Leave it to Van Jones to expose the immorality and the lack of solutions of the progressive ideology.
Obviously, companies should not be stolen from to pay for the debt accumulated
through the very Statist policies forced on the population that Jones himself endorses (1, 2 - for example).
Jones is simply showing his communist colors with that statement, as if it is moral in the least to simply confiscate funds from private companies (no matter how big or supposedly evil) for any reason.
Jones' plan to "fix the economy" also includes (surprise, surprise) raising tax rates and is no solution either. To quote Murray Rothbard, "curing deficits by raising taxes is equivalent to curing someone's bronchitis by shooting him. The 'cure' is far worse than the disease." The idea that the people must have more of their property stolen because the government does not have funds is clearly immoral and does not address the fundamental problem that government spends too much in the first place.
However, if Jones is half-right about anything it is that the US
militarism must be cut. Where he misses the mark is that militarism has to be actually cut: as in all of the troops in Iraq, Afghanistan,
Europe, Asia and Africa need to come home and stop spending their paychecks on
the economies of foreign nations; money needs to be spent frugally and wisely on defense/weapons; and all foreign aid must end. Many to most conservatives gasp at the thought of cuts in the military; in fact, "cutting the military" seems to be a rallying cry for the conservative base. However, cutting military spending is a necessary element to the actual
limiting of the federal government. As Randolph Bourne wisely said, "war is the health of the State." A quick overview of history backs this claim. Anyone interested in limiting the size of the State will be interested in cutting the military - at the very least scaling back the military used in overseas intervention as opposed to what is used in the actual defense of the nation.
Naturally, Jones is not interested in actually cutting militarism; he simply wants to cut back
military spending to Clinton-era levels while not actually limiting the government's military
power. The military budget of the 1990s was much smaller than it is today but it still allowed Clinton to make the conflicts in the Balkans and East Timor worse and to kill half a million Iraqi children with his interventionist foreign policy. Cutting general military spending to that of the Clinton-era does nothing to prioritize national security over interventionism.
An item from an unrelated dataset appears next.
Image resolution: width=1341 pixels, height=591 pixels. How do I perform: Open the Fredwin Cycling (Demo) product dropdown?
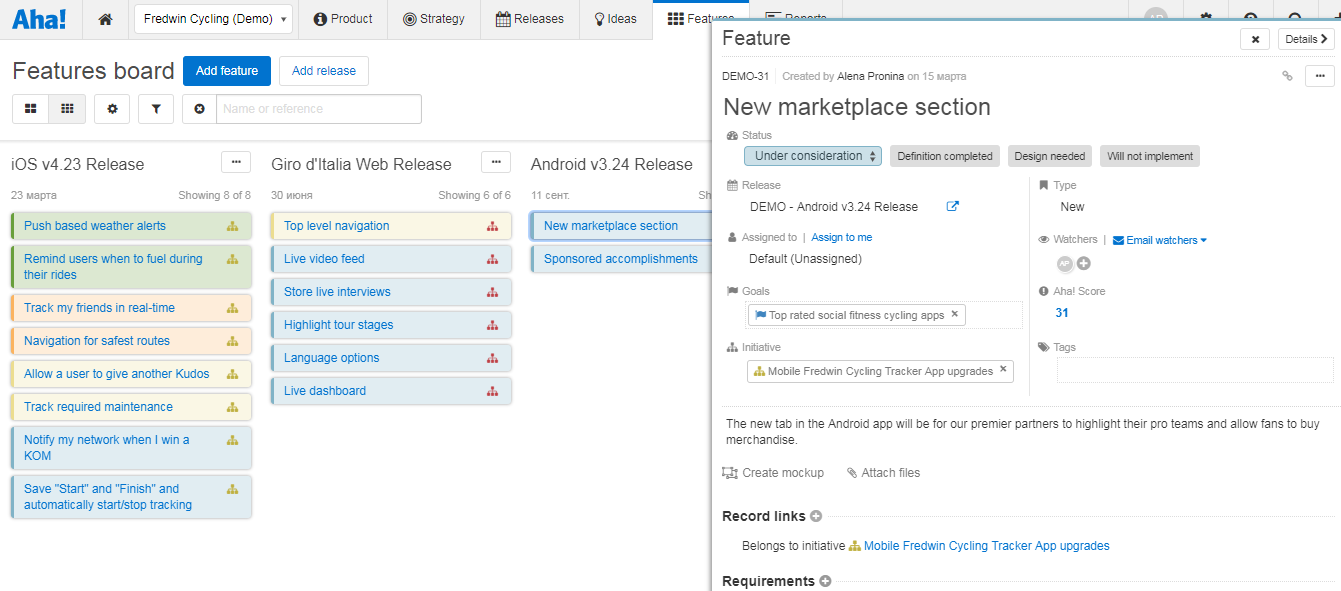(x=214, y=19)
If the fiscal cliff is to be avoided, spending is to be kept under control and the federal government is to become limited in power and scope (which, of course, Van Jones could not care less about), the solution seems simple. The government could save much more money a lot faster and easier, therefore starting on a path to fiscal sanity, by cutting military spending (not to be confused with the defense of US
borders), ending all foreign aid to every nation in the world, ending all subsidies to every
industry and ending entire government programs. Perhaps the best place to start saving money is to slash Congressional paychecks! Of course, I doubt many leftists would agree to any of this.